In order to cope with these feelings, Latinos maintain cultural practices from their homeland as a way of taking solace in the familiar and keeping their sense of identity. The ways of doing this vary greatly by origin and even by individual. Naturally, all of my consultants maintain relationships in Spanish, especially with the family and the friends they still have "back home." For Hiram, this is almost the only way in which he maintains Puerto Rican culture, as he speaks Spanish with his parents and feels distanced from the culture in other ways. Though this choice of language is such a basic (and perhaps subconscious) expression of culture, it is still relevant; even though a particular consultant's family lives in a broader English-speaking culture, and many of them have the fluency to communicate with each other in English, they choose to speak to each other Spanish.

One of the most important of these connections to "home" is personal communication, usually by telephone. Kim related having talked to her best friend from Puerto Rico recently because it had been Kim's birthday, and on another occasion she told our class a story about a present she had received in the mail from Puerto Rico. Rosario wrote that she maintains a connection with home by telephone and the internet. Leidy told me that the money her husband spends on cigarettes should be spent on calling cards instead. She also told me of a conflict in her family which she felt moved to become involved in, even though she could only do so by phone.

# ENTRIES SHOWN
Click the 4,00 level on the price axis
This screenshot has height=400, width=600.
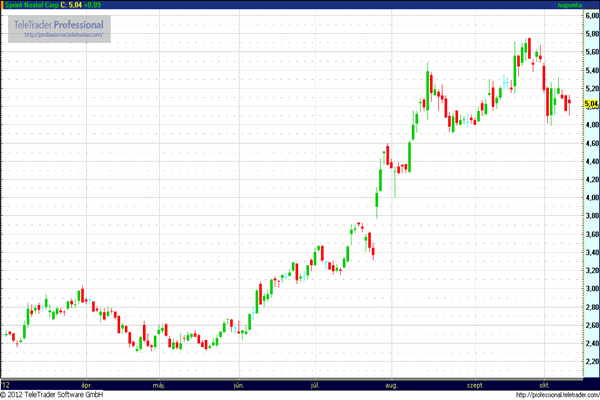pyautogui.click(x=590, y=198)
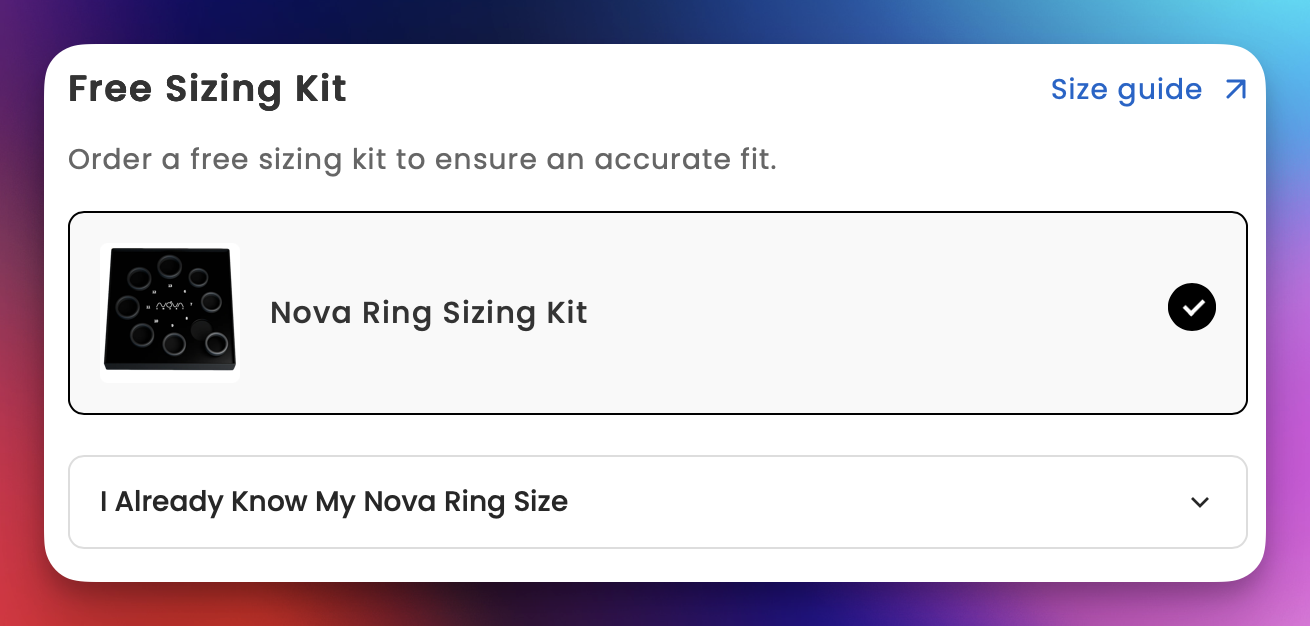1310x626 pixels.
Task: Toggle the selected checkmark on the sizing kit
Action: pos(1192,307)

# PROBLEMS TO WORK ON
1 – According to the passage on Latino cultural ties, why do Latinos keep up cultural practices from their homeland? Answer in one to three sentences.
2 – Please transcribe the passage on Latino cultural ties, starting at "In order to" and ending at "each other Spanish.".

# OUTPUTS BY TASK
1 – They do it to cope with their feelings. Keeping these practices lets them take solace in the familiar and hold on to their sense of identity.

2 –
In order to cope with these feelings, Latinos maintain cultural practices from their homeland as a way of taking solace in the familiar and keeping their sense of identity. The ways of doing this vary greatly by origin and even by individual. Naturally, all of my consultants maintain relationships in Spanish, especially with the family and the friends they still have "back home." For Hiram, this is almost the only way in which he maintains Puerto Rican culture, as he speaks Spanish with his parents and feels distanced from the culture in other ways. Though this choice of language is such a basic (and perhaps subconscious) expression of culture, it is still relevant; even though a particular consultant's family lives in a broader English-speaking culture, and many of them have the fluency to communicate with each other in English, they choose to speak to each other Spanish.